DATA FOR REVIEW →
+--
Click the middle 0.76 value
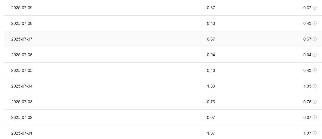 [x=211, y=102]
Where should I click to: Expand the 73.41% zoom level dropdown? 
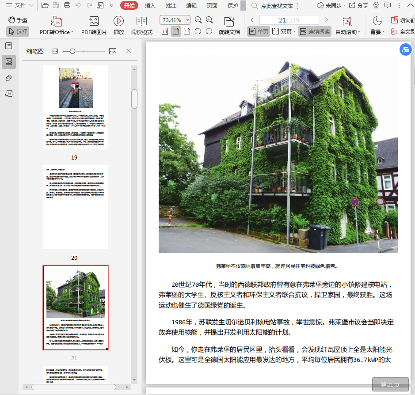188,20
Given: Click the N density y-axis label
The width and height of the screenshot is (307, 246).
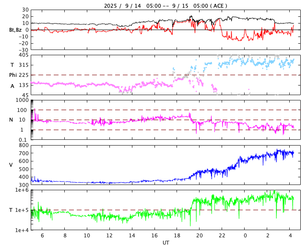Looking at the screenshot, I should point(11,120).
+--
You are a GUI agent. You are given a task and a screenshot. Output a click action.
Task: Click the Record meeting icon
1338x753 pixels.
+--
WHAT TO DO → Output the lines above exactly, but only those between the line holding "You are a GUI" and the line holding "1338x753 pixels.", inclusive.

WRITTEN ANSWER →
You are a GUI agent. You are given a task and a screenshot. Output a click action.
Task: Click the Record meeting icon
1338x753 pixels.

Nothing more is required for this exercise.